> Exercise:
Can you rewrite this material so that "Screen dimensions" becomes "Display size" everywhere, with nothing else changed?
----------
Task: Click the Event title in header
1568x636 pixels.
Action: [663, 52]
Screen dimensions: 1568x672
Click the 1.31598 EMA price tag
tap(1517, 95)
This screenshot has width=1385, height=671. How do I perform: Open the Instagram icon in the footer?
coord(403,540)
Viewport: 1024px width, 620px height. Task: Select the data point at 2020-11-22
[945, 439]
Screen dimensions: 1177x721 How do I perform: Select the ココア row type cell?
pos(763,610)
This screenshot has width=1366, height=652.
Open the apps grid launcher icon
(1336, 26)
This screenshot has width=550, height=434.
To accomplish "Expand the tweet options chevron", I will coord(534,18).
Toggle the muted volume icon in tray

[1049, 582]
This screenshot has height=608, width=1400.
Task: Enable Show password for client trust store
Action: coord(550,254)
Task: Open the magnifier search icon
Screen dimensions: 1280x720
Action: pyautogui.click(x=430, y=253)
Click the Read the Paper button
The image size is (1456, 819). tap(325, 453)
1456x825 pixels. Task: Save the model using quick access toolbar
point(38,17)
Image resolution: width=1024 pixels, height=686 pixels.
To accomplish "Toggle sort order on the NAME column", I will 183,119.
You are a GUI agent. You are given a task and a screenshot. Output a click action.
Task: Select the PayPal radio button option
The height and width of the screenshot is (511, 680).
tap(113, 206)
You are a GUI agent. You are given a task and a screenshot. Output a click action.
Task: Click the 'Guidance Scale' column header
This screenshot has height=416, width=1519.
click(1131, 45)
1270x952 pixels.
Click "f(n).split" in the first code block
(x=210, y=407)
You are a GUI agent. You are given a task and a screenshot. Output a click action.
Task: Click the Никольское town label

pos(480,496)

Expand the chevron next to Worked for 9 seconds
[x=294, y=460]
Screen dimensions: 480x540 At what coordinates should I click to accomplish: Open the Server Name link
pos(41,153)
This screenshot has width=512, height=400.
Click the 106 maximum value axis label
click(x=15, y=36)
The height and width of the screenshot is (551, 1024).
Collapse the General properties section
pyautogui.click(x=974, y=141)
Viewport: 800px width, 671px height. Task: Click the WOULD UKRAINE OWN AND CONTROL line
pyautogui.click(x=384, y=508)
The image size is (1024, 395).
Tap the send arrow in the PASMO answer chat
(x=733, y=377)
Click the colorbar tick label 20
----------
> Exercise solution:
Task: Click the Event title in header
1568x636 pixels.
Action: [663, 52]
Display size: 1568x672
Click the 1.31598 EMA price tag
tap(1517, 95)
This screenshot has width=1385, height=671. How do I perform: Open the Instagram icon in the footer?
coord(403,540)
Viewport: 1024px width, 620px height. Task: Select the data point at 2020-11-22
[945, 439]
Display size: 1177x721 How do I perform: Select the ココア row type cell?
pos(763,610)
This screenshot has width=1366, height=652.
Open the apps grid launcher icon
(1336, 26)
This screenshot has width=550, height=434.
To accomplish "Expand the tweet options chevron", I will coord(534,18).
Toggle the muted volume icon in tray

[1049, 582]
This screenshot has height=608, width=1400.
Task: Enable Show password for client trust store
Action: coord(550,254)
Task: Open the magnifier search icon
Display size: 1280x720
Action: pyautogui.click(x=430, y=253)
Click the Read the Paper button
The image size is (1456, 819). tap(325, 453)
1456x825 pixels. Task: Save the model using quick access toolbar
point(38,17)
Image resolution: width=1024 pixels, height=686 pixels.
To accomplish "Toggle sort order on the NAME column", I will 183,119.
You are a GUI agent. You are given a task and a screenshot. Output a click action.
Task: Select the PayPal radio button option
The height and width of the screenshot is (511, 680).
tap(113, 206)
You are a GUI agent. You are given a task and a screenshot. Output a click action.
Task: Click the 'Guidance Scale' column header
This screenshot has height=416, width=1519.
click(1131, 45)
1270x952 pixels.
Click "f(n).split" in the first code block
(x=210, y=407)
You are a GUI agent. You are given a task and a screenshot. Output a click action.
Task: Click the Никольское town label

pos(480,496)

Expand the chevron next to Worked for 9 seconds
[x=294, y=460]
Display size: 480x540 At what coordinates should I click to accomplish: Open the Server Name link
pos(41,153)
This screenshot has width=512, height=400.
Click the 106 maximum value axis label
click(x=15, y=36)
The height and width of the screenshot is (551, 1024).
Collapse the General properties section
pyautogui.click(x=974, y=141)
Viewport: 800px width, 671px height. Task: Click the WOULD UKRAINE OWN AND CONTROL line
pyautogui.click(x=384, y=508)
The image size is (1024, 395).
Tap the send arrow in the PASMO answer chat
(x=733, y=377)
Click the colorbar tick label 20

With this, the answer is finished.